By the way, for US readers, the military parade was marred this year by the death of 4 more French soldiers in Afghanistan yesterday, suicide bombing.
Every year the parade has a theme and this year it was the French rescue corps, namely the fireman and even more to the point the Paris ones, "les Sapeurs-Pompiers" who also happen for Paris to belong to the armed forces of France. At the end of the parade they offered a show which looks a lot like a corny gymnastics show, except that you need to realize that the type of activity shown in the video below are actually possible because of the required fitness state of these Sapeurs-Pompiers. In other words, these guys in tights can actually give a run for their money to the more burly New York Fire department. And if you think that the ladder moves were kind of dumb, well try to do them on your own and add a fire in front...
L'animation de clôture des sapeurs-pompiers de... par chartrestw
But this being France, the military parade run like its trains and at noon sharp it was all over so people could take care of the real business at hand: lunch.
In the US outdoor grills or BBQ are the norm. Steak or at least burgers. In France this is rather different although the al fresco idea is retained. But unless we are in the great outdoors, we sit at a table and the meal is fully cooked gourmet fare, even if some stuff might be thrown on the outdoor grill. And this set up being an invitation at relatives having lived in Venezuela, well, there is also a hammock in the background.
And if US football or baseball is not a tradition here at all, we do have the Tour de France which blessed us this year with the privilege of having a Frenchman hold onto the yellow shirt even though he was expected to lose it today. After all it was the first mountain stage, at the mythical Tourmalet no less, where classifications starts to shift mightily. But the guy had enough time scored ahead that he was able to hold for one more day to his jersey, to the delight of his countrymen. This live on TV while you recover from lunch.
The amiable day, of a particularly nice summer day everywhere, not too warm, ended up with fireworks, held almost everywhere, according to the means of the village or city. Being a rather nice resort town, from the beach we had a nice display. But across the bay we also saw two other fireworks taking place...

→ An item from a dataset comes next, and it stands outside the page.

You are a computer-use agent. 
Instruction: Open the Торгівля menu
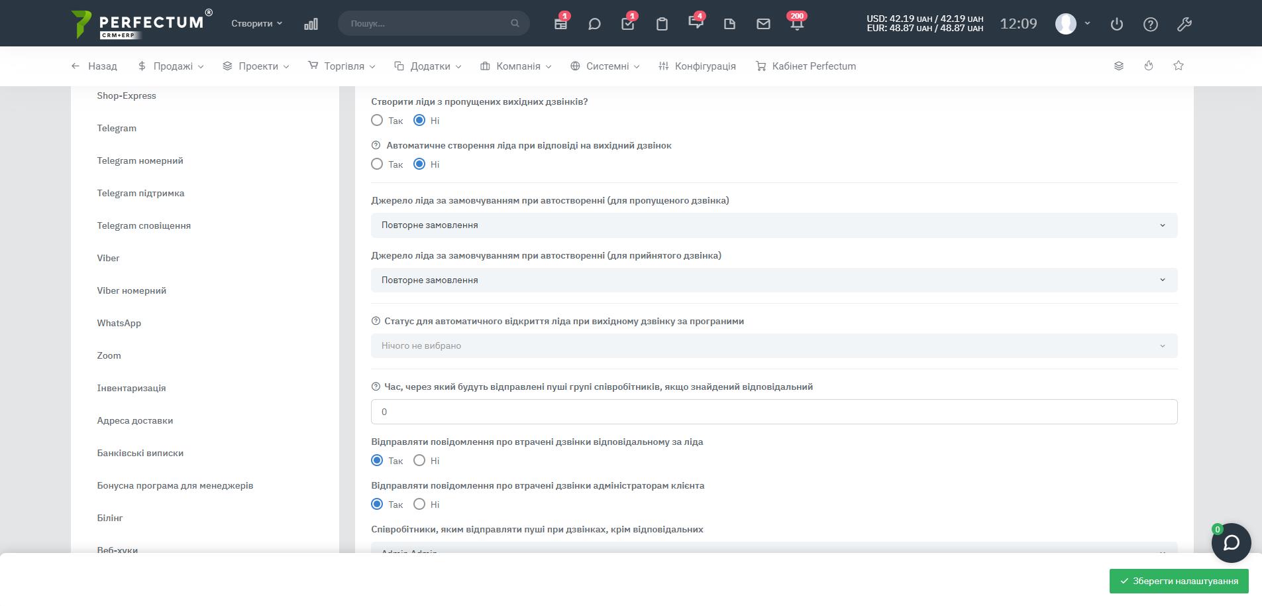(342, 66)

The last tradition is a main square public dance that lasted, civilizedly, until 2 AM, no more. But we also had "les forains", other street bands holding smaller dances at different street corners, etc... I had forgotten how much French like to dance (not me). Of course there is a bevy of stands selling from ice cream to crepes, while most restaurants and bars remain open at least until midnight, giving us a very nice street fair that lasts for several blocks.
Indeed, such a nice and amiable way to spend a holiday.
PS: And no comparison to Venezuela where July 5th is a boring affair where the lousy military parade is mandatory on all TV networks, cadena. If Chavez were not sick we would have had to endure yet another lengthy and insulting speech. Here, Sarkozy in electoral year did not even send a short national message. Civilization and barbary illustrated.